Ainsi le pratiquant fait un pas vers ce monde en s’accordant à sa fréquence. Dans un 2e temps, il appelle les entités invisibles à venir vers lui. « La base, c’est que les tambours parlent. Ils servent à converser entre les hommes, mais aussi entre les hommes et les esprits de la nature ou du monde des morts. Ainsi ils les invoquent avec le langage du son », poursuit le percussionniste. Pour certaines traditions, comme notamment la religion de l’umbanda afro-brésilien, des rythmes très spécifiques correspondraient à chaque oricha – à chaque esprit. Tout le travail du babalao (du médium) serait ensuite d’identifier les visiteurs et d’établir des ponts avec eux. Dialogue avec des entités invisibles. Dialogue avec des dieux ?

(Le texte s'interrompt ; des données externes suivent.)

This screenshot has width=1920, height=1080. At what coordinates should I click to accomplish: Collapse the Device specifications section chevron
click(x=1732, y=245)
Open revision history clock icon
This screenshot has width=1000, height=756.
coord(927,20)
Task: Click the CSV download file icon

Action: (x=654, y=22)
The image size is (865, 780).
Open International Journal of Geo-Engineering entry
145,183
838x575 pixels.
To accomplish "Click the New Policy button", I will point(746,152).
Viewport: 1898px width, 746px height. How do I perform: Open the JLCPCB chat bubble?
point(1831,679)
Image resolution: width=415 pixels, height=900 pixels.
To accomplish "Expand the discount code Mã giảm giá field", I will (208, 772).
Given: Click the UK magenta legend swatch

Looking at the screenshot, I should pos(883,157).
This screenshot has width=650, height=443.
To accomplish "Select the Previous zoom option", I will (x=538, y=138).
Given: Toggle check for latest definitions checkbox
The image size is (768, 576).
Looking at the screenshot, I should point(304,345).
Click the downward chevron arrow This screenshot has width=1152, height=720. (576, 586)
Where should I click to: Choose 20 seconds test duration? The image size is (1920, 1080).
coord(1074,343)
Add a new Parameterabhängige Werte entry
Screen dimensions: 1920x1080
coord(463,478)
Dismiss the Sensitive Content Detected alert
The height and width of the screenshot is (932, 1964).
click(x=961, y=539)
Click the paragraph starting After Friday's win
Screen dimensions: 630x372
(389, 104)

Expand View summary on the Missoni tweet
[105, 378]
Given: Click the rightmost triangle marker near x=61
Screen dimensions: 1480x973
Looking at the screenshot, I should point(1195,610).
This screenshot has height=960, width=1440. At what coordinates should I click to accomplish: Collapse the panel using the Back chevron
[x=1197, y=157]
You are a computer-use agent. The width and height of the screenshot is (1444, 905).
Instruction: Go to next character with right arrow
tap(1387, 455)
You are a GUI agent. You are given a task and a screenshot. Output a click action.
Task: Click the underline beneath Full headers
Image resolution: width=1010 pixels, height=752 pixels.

« L’hindouisme, ainsi que toutes les cultures anciennes, a appris à discerner les forces de la nature. Elles sont devenues des dieux ou des déesses. Nous avons élaboré des musiques particulières pour chacun. Lorsque ces musiques sont jouées, elles permettent de s’accorder avec cette force spécifique », énonce Roop Verma. Un 3e temps, plus chamanique, semble aussi envisageable. Au travers d’un état de transe induit par le tambour, l’homme médecine part lui-même vers le monde invisible. « Avec les tambours chamaniques, c’est le chamane qui va chercher l’esprit. Là aussi, il y a encore des variantes. Car le chamane n’emporte personne avec lui, alors qu’en Afrique ou au Brésil, les cérémonies visent à emmener vraiment tout le monde en état de transe, afin que tous fassent le voyage », renseigne Jean- François de La Chaise. Un rythme fondamental semble faire pulser la vie et nous pourrions nous joindre à son jeu. Le son, dans toute sa splendeur oscillatoire, serait un outil de choix pour nous soigner et nous faire grandir.